*Exercise requirements*
Reproduce word for word every line of the items below, from the line containing "Open the Output" down to the line containing "Looking at the screenshot, I should 667,113.", both included.

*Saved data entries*

☆ ☆ ☆ ☆ ☆ ☆ ☆

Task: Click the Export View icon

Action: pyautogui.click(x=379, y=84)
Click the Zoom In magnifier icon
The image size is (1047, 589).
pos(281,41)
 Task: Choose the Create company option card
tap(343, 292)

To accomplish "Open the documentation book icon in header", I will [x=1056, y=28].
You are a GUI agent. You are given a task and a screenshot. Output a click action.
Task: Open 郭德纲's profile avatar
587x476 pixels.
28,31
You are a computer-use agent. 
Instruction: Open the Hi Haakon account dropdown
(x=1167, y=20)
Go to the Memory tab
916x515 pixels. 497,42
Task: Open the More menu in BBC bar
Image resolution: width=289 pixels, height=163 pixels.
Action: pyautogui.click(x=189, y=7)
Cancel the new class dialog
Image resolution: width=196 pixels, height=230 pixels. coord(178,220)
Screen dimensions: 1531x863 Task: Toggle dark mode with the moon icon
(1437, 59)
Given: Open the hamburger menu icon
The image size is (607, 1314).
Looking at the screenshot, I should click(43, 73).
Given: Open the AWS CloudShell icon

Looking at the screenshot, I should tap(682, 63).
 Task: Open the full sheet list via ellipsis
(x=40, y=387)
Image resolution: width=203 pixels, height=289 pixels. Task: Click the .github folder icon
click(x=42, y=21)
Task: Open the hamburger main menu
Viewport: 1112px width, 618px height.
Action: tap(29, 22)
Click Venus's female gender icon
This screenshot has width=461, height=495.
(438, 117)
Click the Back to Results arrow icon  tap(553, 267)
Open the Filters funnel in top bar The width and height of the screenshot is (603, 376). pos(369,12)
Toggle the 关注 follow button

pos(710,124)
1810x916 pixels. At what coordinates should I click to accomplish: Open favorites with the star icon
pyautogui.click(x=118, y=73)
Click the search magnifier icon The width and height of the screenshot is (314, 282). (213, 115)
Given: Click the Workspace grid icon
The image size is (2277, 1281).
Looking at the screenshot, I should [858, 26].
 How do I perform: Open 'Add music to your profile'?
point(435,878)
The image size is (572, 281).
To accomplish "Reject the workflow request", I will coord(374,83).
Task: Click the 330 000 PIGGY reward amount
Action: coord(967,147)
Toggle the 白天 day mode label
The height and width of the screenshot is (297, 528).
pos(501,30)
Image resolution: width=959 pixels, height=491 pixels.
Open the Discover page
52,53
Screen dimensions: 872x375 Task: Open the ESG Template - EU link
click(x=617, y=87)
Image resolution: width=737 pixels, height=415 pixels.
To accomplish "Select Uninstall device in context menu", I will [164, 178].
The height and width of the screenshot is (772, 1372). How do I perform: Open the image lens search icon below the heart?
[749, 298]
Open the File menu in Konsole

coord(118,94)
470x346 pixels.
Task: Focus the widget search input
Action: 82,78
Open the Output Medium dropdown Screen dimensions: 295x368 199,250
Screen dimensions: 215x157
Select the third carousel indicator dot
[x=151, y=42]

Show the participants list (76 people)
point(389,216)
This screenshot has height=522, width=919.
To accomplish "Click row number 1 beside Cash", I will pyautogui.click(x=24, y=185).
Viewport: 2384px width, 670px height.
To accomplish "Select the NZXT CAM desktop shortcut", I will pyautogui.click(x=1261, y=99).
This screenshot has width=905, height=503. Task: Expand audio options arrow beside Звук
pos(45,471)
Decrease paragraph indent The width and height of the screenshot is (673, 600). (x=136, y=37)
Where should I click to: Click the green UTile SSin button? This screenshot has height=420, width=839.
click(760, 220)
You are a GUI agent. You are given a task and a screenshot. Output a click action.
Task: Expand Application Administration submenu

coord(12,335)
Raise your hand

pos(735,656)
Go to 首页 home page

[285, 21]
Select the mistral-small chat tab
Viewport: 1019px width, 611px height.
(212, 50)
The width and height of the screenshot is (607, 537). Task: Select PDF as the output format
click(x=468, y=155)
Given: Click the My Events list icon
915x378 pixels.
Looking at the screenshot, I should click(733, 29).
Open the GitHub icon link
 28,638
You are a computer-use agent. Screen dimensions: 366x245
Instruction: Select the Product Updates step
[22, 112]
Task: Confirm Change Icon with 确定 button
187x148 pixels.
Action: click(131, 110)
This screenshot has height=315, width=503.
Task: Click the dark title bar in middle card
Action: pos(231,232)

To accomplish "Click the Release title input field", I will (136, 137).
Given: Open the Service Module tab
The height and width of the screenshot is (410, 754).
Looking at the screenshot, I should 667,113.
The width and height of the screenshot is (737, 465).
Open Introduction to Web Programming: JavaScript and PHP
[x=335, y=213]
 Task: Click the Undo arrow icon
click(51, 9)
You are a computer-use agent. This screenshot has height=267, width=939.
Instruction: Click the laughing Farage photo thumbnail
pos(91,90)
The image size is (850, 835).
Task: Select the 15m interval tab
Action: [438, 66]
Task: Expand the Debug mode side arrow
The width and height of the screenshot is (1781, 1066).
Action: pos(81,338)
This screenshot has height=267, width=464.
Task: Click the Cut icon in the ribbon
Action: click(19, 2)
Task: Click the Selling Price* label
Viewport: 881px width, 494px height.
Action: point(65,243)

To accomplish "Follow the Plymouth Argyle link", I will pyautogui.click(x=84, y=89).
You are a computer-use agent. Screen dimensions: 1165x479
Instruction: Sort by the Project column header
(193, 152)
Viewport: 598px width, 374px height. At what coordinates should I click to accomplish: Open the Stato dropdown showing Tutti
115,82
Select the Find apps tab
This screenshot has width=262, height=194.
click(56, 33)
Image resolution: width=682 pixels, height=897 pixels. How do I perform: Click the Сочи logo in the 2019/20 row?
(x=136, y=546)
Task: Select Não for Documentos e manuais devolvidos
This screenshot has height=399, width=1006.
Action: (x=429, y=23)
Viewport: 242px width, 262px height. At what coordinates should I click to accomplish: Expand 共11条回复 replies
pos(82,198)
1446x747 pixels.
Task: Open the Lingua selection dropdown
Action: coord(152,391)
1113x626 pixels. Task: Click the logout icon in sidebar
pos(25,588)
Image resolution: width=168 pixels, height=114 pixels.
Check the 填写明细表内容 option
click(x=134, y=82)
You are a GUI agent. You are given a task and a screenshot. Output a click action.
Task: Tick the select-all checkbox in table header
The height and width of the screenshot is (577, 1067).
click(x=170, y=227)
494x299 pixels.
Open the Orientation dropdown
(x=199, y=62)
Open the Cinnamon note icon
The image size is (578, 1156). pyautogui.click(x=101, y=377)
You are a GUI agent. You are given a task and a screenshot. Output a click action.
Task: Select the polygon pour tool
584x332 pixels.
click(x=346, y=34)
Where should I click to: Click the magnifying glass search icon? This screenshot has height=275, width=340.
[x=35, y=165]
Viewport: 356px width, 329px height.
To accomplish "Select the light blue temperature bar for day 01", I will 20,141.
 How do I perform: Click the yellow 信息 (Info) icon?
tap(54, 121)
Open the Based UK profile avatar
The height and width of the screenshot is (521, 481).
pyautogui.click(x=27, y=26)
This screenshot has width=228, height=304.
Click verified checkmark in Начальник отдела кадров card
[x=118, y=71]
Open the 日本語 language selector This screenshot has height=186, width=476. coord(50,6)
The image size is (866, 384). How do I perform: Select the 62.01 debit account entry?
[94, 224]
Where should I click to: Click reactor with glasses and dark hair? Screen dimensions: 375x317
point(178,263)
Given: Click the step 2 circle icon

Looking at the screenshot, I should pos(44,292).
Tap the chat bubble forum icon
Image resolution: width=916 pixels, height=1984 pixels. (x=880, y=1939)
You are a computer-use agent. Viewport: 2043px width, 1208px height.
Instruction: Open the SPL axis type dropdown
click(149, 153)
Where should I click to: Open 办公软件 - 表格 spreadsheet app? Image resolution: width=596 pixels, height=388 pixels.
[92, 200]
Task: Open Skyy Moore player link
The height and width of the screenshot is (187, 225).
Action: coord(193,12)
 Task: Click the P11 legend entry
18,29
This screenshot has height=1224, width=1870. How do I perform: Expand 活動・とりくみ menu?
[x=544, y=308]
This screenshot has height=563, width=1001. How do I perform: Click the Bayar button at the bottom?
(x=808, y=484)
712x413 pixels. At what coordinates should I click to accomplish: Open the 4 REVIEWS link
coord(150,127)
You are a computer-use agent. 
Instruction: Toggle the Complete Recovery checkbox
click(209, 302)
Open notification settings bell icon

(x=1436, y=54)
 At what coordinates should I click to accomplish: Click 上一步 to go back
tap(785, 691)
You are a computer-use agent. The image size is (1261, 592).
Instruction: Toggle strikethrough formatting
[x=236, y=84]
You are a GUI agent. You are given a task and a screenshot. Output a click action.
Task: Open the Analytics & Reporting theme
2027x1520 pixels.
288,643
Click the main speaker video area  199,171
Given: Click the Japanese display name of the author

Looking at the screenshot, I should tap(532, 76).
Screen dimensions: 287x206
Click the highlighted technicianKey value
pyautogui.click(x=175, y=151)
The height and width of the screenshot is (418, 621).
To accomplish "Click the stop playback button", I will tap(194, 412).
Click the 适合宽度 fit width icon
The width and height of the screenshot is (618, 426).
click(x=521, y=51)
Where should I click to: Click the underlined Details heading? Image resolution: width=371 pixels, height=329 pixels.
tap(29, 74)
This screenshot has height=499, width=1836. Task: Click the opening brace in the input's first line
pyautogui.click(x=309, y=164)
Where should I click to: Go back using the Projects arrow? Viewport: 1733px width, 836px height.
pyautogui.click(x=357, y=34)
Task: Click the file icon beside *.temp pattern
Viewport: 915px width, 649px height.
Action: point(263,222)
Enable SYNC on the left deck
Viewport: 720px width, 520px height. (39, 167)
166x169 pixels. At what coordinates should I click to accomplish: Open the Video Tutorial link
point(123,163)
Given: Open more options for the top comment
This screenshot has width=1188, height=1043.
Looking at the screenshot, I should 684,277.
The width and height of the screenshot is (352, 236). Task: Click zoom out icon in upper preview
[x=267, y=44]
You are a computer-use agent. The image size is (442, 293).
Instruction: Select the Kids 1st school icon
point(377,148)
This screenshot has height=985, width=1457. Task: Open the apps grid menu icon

☆ ☆ ☆ ☆ ☆ ☆ ☆

*Written answer*
Open the Output Medium dropdown Screen dimensions: 295x368 199,250
Screen dimensions: 215x157
Select the third carousel indicator dot
[x=151, y=42]

Show the participants list (76 people)
point(389,216)
This screenshot has height=522, width=919.
To accomplish "Click row number 1 beside Cash", I will pyautogui.click(x=24, y=185).
Viewport: 2384px width, 670px height.
To accomplish "Select the NZXT CAM desktop shortcut", I will pyautogui.click(x=1261, y=99).
This screenshot has width=905, height=503. Task: Expand audio options arrow beside Звук
pos(45,471)
Decrease paragraph indent The width and height of the screenshot is (673, 600). (x=136, y=37)
Where should I click to: Click the green UTile SSin button? This screenshot has height=420, width=839.
click(760, 220)
You are a GUI agent. You are given a task and a screenshot. Output a click action.
Task: Expand Application Administration submenu

coord(12,335)
Raise your hand

pos(735,656)
Go to 首页 home page

[285, 21]
Select the mistral-small chat tab
Viewport: 1019px width, 611px height.
(212, 50)
The width and height of the screenshot is (607, 537). Task: Select PDF as the output format
click(x=468, y=155)
Given: Click the My Events list icon
915x378 pixels.
Looking at the screenshot, I should click(733, 29).
Open the GitHub icon link
 28,638
You are a computer-use agent. Screen dimensions: 366x245
Instruction: Select the Product Updates step
[22, 112]
Task: Confirm Change Icon with 确定 button
187x148 pixels.
Action: click(131, 110)
This screenshot has height=315, width=503.
Task: Click the dark title bar in middle card
Action: pos(231,232)

To accomplish "Click the Release title input field", I will (136, 137).
Given: Open the Service Module tab
The height and width of the screenshot is (410, 754).
Looking at the screenshot, I should 667,113.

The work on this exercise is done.